Turkey’s latest attempt this week to illegally stake out maritime zones in the central and east Mediterranean by signing another agreement with the provisional – and now expired – Libyan government in Tripoli, and the immediate rejection by the strife-plagued country’s legislature, dominated diplomatic activity in Athens a day later.
The agreement, a MoU potentially allowing Turkey and Turkish firms the “right” to explore for hydrocarbons as close as seven nautical miles from the fifth largest island in the Mediterranean – Crete – was greeted with celebratory reaction by Turkish officials and media in Turkey. Conversely, it generated sharp reactions by Athens, the EU and, just as importantly, Libyan lawmakers, especially in the east of the large North African country.

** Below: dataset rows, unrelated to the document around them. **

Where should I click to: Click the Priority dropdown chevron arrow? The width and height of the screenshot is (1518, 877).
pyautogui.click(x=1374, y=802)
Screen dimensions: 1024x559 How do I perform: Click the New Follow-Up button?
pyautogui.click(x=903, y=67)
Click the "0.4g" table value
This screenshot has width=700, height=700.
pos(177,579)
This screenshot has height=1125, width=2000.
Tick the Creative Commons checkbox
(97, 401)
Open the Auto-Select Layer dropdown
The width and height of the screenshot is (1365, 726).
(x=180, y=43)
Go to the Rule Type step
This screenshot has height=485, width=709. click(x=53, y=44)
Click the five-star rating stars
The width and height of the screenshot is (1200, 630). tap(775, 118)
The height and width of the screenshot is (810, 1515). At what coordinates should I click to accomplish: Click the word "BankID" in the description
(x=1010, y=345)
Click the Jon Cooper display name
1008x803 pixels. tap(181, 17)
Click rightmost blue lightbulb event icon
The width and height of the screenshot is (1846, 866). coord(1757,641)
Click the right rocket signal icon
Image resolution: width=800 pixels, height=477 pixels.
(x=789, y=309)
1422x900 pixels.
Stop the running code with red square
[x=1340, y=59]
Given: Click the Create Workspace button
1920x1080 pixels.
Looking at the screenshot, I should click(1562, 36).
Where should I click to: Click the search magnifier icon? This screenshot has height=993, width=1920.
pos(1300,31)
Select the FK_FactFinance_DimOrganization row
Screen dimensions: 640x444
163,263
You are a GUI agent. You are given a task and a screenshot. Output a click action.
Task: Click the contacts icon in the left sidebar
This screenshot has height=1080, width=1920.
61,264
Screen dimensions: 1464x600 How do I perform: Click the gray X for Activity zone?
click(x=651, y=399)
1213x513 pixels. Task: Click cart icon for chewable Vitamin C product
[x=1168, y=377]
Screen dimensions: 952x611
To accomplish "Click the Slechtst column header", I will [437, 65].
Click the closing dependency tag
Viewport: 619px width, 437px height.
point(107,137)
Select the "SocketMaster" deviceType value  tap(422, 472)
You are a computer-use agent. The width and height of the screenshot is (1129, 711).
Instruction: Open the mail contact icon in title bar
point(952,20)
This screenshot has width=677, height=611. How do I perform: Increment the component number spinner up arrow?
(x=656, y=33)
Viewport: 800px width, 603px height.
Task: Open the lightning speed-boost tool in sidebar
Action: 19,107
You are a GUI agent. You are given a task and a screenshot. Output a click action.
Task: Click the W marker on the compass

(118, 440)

Among others, the up-until-now Libyan oil minister, Mohamed Aoun, was forced out of office this month after denouncing the provisional Dbeibeh government in Tripoli for passing a “…suspicious oil agreement with Turkey to exploit oil and gas in offshore area near Tobruk in eastern Libya.”
What followed was a high-profile reference by Libya’s foreign minister, Najla El Mangoush, who spoke next to Turkish FM Mevlut Cavusoglu during a joint press conference, to the fact that the original 2019 agreement between Tripoli and Ankara has not been ratified. The latter also dampened the initial festive atmosphere by Erdogan-led and poll-trailing AKP government.
Hours after a beaming Cavusoglu penned the latest MoU in Tripoli on Monday, the speaker of Libya’s House of Representatives, Aguila Saleh, said the previously unannounced deal was “illegal”.
Saleh and other lawmakers said the provisional Dbeibeh government’s mandate has ended, meaning that the latter is not authorized to broker international deals. Additionally, opposing Libyan lawmakers said the country is deprived of maritime zones under the contentious agreement.
Opposition to the latest instance of “Turkography” in Mediterranean waters was summed up later on Monday evening, when an announcement by the Libyan House of Representatives stated that the agreement “…isn’t even worth the ink with which it was printed.”